#### Tasks to perform
1. Translate this sentence from the blog excerpt below into Spanish: "10,000 hours of coasting in your comfort zone won't do much for you."
2. Continue the blog excerpt on science and deliberate practice below, picking up right after its final sentence.

#### Extract
Interestingly, this highlights a merit in turning a clever new statistical method into a tool for people to use: this is a great way to test said method on a wide range of different data-sets. Of course, it can be substantially more effort to develop such a tool, and it can be a bit intimidating to subject your new method to such vigorous scrutiny. But maybe this is the only way to find new methods that really are improvements over the current state of the art.

Tuesday, 12 January 2010

Science and the Internet

There are some interesting points in a recent online article by Martin Rees (president of the Royal Society and a very well-regarded astrophysicist). The article as a whole is very interesting and well worth a read, but a few ideas particularly grabbed me.
  • the Internet enables wider participation in front-line science
  • it allows new styles of research (for example, mining large publicly available data-sets)
  • scientific discoveries can now be made by 'brute force' number crunching (e.g. exhaustive computational searches), as well as the more traditional methods of experiment, insight (and I would add theoretical calculation to the list)
I would also add another point to this list.
  • the Internet gives us faster access to resources, so we can get science done more quickly. For example, literature searches are much easier and faster to do when the papers are online and can be found via Google Scholar or similar.
Science achieved so much in the 20th century, but all of the above makes me really enthused about how much (more?) we're doing right now and what we'll achieve in the next couple of decades...

Monday, 11 January 2010

Deliberate Practice

There's an excellent post on Deliberate Practice/Serious Study, over at the Study Hacks blog. I've been interested for a while now in the idea that it takes humans about 10,000 hours to become an expert at something, but this post goes more into specific detail about the hows and whys.

The key idea is a thing called "Deliberate practice", which are activities specifically designed to improve your performance at something. I was aware of this idea in a sporting context, so it's cool to discover that it's a more general psychological principle. The idea is that to improve at something, you not only need to practice, that practice has to have certain characteristics. For example, it needs to push the boundaries of what you're capable of, and it needs to provide feedback so that you know whether or not you did well in a given instance. 10,000 hours of coasting in your comfort zone won't do much for you.

#### Excerpted data
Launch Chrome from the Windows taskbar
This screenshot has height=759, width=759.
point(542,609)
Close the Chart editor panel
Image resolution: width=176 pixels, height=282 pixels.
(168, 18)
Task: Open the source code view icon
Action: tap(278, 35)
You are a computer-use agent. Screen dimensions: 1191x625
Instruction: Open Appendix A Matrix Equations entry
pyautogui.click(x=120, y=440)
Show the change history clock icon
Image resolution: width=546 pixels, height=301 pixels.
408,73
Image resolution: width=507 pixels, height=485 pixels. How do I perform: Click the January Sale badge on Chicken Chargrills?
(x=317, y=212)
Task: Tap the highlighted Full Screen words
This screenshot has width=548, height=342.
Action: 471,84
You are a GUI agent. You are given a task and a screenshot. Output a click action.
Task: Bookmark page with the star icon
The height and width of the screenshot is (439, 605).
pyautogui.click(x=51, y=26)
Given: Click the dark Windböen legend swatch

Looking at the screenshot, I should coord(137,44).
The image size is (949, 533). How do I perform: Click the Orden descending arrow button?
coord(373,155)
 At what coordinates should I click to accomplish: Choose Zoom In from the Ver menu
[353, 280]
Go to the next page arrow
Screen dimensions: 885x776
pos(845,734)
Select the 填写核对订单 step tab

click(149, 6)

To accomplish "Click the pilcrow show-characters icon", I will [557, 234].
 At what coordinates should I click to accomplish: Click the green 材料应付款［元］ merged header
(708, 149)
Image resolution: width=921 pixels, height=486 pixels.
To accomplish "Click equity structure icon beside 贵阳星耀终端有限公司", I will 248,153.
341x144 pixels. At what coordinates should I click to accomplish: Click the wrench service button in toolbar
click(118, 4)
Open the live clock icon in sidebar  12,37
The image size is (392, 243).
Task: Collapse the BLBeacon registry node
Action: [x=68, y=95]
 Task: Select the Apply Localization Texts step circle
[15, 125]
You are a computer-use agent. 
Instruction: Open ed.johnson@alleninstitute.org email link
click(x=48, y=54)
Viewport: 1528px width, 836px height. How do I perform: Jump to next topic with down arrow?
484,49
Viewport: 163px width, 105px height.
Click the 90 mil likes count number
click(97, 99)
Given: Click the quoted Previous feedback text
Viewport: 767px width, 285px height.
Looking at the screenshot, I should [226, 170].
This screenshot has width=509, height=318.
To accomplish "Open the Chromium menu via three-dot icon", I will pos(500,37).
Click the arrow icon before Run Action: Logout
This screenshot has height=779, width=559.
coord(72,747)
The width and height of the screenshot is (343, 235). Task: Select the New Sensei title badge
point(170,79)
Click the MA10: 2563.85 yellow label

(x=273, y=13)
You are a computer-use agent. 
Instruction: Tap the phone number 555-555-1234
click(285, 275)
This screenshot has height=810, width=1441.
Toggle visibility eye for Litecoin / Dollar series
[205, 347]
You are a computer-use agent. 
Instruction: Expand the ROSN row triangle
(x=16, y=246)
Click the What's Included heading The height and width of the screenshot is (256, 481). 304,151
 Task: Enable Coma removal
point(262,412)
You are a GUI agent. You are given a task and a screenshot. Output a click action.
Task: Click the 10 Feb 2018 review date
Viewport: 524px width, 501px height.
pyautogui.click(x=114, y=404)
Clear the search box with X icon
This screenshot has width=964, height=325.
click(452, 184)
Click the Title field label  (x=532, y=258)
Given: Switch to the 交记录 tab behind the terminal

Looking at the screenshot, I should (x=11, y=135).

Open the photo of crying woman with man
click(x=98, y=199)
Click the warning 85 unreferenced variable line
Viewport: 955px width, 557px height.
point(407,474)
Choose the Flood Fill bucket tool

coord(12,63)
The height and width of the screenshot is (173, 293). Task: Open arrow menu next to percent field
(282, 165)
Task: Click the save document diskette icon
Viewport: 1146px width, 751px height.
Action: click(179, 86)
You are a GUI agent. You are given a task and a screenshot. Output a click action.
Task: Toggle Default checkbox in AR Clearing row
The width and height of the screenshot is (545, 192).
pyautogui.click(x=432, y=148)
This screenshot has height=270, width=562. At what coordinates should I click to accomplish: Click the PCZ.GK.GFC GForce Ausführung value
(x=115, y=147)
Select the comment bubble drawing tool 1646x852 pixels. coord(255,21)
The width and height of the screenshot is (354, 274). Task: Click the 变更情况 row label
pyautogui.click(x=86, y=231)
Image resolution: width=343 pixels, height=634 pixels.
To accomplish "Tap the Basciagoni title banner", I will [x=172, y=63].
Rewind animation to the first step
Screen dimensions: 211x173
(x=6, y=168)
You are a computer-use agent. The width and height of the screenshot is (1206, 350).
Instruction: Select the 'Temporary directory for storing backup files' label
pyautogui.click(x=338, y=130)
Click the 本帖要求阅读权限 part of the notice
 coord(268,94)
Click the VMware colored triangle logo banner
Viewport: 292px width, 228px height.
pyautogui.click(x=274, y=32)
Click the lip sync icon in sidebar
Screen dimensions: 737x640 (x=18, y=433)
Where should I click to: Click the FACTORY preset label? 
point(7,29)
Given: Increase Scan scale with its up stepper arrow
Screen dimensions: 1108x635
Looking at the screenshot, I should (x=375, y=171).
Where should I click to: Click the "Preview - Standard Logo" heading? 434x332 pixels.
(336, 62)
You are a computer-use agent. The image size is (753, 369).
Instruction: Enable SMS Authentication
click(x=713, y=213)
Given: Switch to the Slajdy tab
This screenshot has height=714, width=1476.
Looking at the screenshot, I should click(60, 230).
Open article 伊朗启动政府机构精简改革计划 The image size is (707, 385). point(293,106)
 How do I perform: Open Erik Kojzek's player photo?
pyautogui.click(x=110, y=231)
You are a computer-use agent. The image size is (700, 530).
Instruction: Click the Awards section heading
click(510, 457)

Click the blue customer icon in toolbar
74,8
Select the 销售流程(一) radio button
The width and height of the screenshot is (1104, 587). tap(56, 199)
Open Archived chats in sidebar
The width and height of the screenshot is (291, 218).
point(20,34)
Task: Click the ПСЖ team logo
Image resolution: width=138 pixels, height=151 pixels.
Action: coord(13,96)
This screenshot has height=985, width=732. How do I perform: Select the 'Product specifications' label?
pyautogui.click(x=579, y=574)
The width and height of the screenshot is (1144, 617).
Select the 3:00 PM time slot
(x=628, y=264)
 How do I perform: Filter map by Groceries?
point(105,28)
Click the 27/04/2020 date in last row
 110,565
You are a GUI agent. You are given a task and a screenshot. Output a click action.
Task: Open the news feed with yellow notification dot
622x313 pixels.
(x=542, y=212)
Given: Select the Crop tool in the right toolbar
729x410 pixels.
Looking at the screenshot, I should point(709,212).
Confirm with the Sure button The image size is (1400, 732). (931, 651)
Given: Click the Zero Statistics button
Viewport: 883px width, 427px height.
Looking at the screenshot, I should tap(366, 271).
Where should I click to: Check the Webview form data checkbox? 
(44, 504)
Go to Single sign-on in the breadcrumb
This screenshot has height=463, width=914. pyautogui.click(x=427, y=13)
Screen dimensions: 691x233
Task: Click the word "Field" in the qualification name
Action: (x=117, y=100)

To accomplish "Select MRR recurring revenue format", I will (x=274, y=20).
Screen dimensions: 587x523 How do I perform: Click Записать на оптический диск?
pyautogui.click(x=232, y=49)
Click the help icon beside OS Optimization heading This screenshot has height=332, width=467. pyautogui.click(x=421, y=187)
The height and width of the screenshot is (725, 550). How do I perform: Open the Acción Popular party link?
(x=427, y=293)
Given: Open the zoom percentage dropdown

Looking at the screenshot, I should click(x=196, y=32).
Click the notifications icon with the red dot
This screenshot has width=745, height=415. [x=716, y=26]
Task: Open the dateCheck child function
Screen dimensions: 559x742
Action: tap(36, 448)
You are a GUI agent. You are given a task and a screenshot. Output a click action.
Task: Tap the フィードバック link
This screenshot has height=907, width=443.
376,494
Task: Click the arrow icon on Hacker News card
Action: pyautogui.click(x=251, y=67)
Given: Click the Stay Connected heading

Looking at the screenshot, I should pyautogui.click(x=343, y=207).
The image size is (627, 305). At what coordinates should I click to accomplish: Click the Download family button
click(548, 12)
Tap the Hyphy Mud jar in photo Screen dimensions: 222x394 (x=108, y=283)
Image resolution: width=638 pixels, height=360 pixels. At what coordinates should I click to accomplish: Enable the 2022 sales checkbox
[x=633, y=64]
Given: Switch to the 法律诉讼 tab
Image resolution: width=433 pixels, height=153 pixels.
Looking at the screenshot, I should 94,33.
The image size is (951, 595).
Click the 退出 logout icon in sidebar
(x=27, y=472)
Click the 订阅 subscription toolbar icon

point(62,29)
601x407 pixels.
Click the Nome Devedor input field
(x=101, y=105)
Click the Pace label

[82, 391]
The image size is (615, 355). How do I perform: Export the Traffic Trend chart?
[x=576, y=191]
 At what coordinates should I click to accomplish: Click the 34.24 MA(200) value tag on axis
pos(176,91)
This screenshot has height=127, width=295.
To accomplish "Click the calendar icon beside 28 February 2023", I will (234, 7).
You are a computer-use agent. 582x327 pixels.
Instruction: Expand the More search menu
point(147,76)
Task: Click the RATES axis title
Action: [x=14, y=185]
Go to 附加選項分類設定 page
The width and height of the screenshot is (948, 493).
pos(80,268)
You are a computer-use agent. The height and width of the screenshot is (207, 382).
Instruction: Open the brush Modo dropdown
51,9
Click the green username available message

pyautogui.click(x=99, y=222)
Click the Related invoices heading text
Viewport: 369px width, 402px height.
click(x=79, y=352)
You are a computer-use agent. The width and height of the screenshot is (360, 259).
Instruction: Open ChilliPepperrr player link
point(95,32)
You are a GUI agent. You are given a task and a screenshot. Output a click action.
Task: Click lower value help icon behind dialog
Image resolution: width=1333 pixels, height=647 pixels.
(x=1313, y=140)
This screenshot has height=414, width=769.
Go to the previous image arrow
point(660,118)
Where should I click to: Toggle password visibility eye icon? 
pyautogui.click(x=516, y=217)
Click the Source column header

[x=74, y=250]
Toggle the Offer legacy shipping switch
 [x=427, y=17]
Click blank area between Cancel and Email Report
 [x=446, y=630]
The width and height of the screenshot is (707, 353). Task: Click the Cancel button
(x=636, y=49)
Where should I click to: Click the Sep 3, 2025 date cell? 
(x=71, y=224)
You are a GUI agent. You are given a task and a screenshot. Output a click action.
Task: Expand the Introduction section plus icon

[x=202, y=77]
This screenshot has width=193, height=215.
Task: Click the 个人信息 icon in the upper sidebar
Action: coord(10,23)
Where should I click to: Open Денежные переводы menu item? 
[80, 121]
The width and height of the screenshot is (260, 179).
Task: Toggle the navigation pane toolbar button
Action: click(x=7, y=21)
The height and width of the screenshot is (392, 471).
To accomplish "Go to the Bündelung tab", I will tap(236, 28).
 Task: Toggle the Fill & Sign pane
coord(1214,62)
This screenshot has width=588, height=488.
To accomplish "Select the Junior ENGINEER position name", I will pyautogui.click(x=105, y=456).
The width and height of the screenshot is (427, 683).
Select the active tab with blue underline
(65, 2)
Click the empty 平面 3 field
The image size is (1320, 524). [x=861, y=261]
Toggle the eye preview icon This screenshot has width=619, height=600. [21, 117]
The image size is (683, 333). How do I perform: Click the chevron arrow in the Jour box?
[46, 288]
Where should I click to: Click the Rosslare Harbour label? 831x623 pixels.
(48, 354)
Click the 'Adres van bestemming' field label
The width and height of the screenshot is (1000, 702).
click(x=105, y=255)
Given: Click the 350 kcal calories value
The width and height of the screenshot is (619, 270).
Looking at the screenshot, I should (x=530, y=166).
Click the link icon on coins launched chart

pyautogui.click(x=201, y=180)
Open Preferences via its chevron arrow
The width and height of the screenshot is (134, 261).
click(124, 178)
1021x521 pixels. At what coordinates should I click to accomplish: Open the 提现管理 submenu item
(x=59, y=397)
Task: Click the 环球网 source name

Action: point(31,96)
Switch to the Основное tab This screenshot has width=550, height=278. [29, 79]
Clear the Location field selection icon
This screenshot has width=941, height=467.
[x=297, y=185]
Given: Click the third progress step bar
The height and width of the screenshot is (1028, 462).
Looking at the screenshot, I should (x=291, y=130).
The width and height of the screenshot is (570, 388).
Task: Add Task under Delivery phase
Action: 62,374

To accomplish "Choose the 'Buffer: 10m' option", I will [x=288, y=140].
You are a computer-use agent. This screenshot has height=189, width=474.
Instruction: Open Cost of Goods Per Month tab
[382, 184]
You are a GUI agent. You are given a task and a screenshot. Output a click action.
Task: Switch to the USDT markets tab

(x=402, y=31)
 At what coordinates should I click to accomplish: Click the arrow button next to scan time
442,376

#### Answer list
1. 10.000 horas de avanzar por inercia en tu zona de confort no te servirán de mucho.

2.
It seems to me a Very Good Thing to focus on improving how well you do your research, but I suspect that most scientific researchers don't really do this (not explicitly, anyway). Maybe they should...

The Study Hacks article looks well-researched and links to a range of other materials, so it's well worth a look!

Wednesday, 6 January 2010

E. W. Dijkstra's three golden rules for scientific research

Very interesting post up over at the Successful Researcher blog, based on some original text by the man himself which gives a bit more discussion about the reasoning behind them. In short:

  1. Raise your quality standards as high as you can and try to always work at the boundary of your abilities.
  2. Ideally, your work should be socially relevant and scientifically sound. If it can't be both, scientific soundness should prevail.
  3. Never tackle problems that are (or will soon be) addressed by people who are equal/better equipped than you to do so.
These all seem very good advice to me. The first one means that not only are you always producing work of the highest possible quality (that you're capable of), you're also pushing the boundaries of what you're capable of. In other words, the way to improve is to push yourself.

The second one is nicely explained in E. W. Dijkstra's original post. Scientific rigour is all-important, because if you don't have that then social relevance (or anything else) isn't going to be useful. Being scientifically sound is a foundation.

The third one is the consideration, "If I didn't work on this, would my efforts be missed". If the answer is no, then go and find something else to work on. Ideally, we should all be making contributions that we're uniquely well-suited to make.